Atualização extraordinária do Orçamento do Estado de 2021 chegará a 1,9 milhões de prestações, com um custo de 270 milhões de euros.

Quatro em cada dez pensões do regime geral da Segurança Social e da Caixa Geral de Aposentações (CGA) vão ficar sem atualização no próximo ano, penalizadas pela ausência de crescimento económico e de inflação.

Serão mais de 1,4 milhões as pensões (43%) sem direito a aumento num universo de 3,3 milhões de pensões por reforma, invalidez e de sobrevivência, segundo cálculo do JN/Dinheiro Vivo com base em dados da Segurança Social na proposta de Orçamento do Estado (OE) e dados da CGA publicados no portal Pordata.

Para 2021, resultado de negociação com o PCP, o Governo comprometeu-se com um aumento extraordinário em dez euros, a partir de janeiro, para todas as pensões até 658 euros. Inicialmente, a proposta de Orçamento previa atualização apenas em agosto, e diferenciada: as pensões atualizadas entre 2011 e 2015 (mínima, rural e social) teriam direito a seis euros, com as restantes pensões mais baixas a terem mais dez euros, em linha com a opção dos últimos quatro anos.

Na estimativa do Governo, a atualização extraordinária irá beneficiar 1,9 milhões de pensões, número semelhante ao do último ano. Em 2020, a atualização regular deu 0,7% de aumento a quem recebe até 658 euros, com o necessário para atingir dez euros a ser assegurado de forma extraordinária a 1,89 milhões de pensões. O custo do bónus foi de 120 milhões de euros.

Já em 2021, sem a atualização regular trazida por inflação e crescimento, e com a garantia de dez euros para todos os que recebem até 658 euros, o encargo deverá ser de 270 milhões de euros, na medida de maior impacto na despesa com caráter permanente no OE.

Ainda assim, muitos poderão ser deixados fora da orla do bónus atribuído. Basta recordar que, em 2019, uma atualização regular em 1,6% nas pensões mais baixas resultou em que apenas 1,6 milhões de pensões acabassem por ter atualização extra. Já em 2020, o aumento regular menor, de 0,7%, alargou o número para 1,9 milhões, indiciando um grande número de pensões que ficarão, por uma pequena diferença, dentro ou fora da baliza de 658 euros, corresponde a 1,5 indexantes de apoios sociais (IAS).

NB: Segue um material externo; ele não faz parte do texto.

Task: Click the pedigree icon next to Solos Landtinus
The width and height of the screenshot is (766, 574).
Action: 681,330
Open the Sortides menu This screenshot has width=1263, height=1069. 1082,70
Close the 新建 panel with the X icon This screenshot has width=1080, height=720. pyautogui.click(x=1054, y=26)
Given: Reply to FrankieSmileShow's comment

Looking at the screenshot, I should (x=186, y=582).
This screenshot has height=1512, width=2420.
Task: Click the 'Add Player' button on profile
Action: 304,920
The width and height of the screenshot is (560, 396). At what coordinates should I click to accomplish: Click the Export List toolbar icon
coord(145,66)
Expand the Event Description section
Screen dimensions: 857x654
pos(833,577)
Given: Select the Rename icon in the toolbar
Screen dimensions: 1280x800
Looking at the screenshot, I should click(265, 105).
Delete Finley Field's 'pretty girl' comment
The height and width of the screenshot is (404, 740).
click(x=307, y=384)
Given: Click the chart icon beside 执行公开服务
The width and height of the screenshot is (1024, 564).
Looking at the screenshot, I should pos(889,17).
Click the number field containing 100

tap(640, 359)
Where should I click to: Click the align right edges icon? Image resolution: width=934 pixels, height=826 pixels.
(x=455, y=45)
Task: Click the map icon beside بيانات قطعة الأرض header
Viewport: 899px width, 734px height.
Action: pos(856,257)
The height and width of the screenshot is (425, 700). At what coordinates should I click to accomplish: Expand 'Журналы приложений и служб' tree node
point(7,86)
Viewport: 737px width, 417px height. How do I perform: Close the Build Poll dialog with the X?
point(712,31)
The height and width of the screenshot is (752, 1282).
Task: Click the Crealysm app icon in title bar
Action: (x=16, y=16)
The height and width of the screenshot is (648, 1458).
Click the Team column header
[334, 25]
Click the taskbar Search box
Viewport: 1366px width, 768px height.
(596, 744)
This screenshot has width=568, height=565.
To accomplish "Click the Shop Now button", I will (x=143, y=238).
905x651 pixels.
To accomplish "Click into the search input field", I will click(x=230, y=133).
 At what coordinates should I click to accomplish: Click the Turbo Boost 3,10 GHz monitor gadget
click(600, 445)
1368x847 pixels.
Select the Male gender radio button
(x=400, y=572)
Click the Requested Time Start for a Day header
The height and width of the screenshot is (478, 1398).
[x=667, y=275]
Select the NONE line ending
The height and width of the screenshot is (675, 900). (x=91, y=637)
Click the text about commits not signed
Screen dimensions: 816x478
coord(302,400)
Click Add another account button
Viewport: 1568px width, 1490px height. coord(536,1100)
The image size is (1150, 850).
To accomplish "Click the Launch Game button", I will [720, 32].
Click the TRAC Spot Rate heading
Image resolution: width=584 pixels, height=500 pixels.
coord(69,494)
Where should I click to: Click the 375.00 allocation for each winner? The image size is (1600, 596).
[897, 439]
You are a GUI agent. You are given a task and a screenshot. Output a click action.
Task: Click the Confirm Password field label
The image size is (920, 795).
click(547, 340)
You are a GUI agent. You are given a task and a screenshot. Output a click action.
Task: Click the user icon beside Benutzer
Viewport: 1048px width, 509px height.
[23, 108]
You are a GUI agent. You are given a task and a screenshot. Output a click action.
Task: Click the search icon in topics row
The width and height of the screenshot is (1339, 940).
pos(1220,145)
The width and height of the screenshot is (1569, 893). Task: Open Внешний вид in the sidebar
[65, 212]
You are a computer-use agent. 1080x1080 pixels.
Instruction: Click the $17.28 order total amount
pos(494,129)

Além da proposta do PCP acolhida pelo Governo, irá também a votação uma proposta de alteração apresentada pelo CDS-PP para compensação adicional das pensões com aumentos nos anos da troika e que desde 2017 têm tido atualização em seis euros, e não dez, por esse motivo. O CDS pede 10,41 euros para a pensão mínima, 11,61 euros para a pensão rural, e de 13,99 euros na pensão social.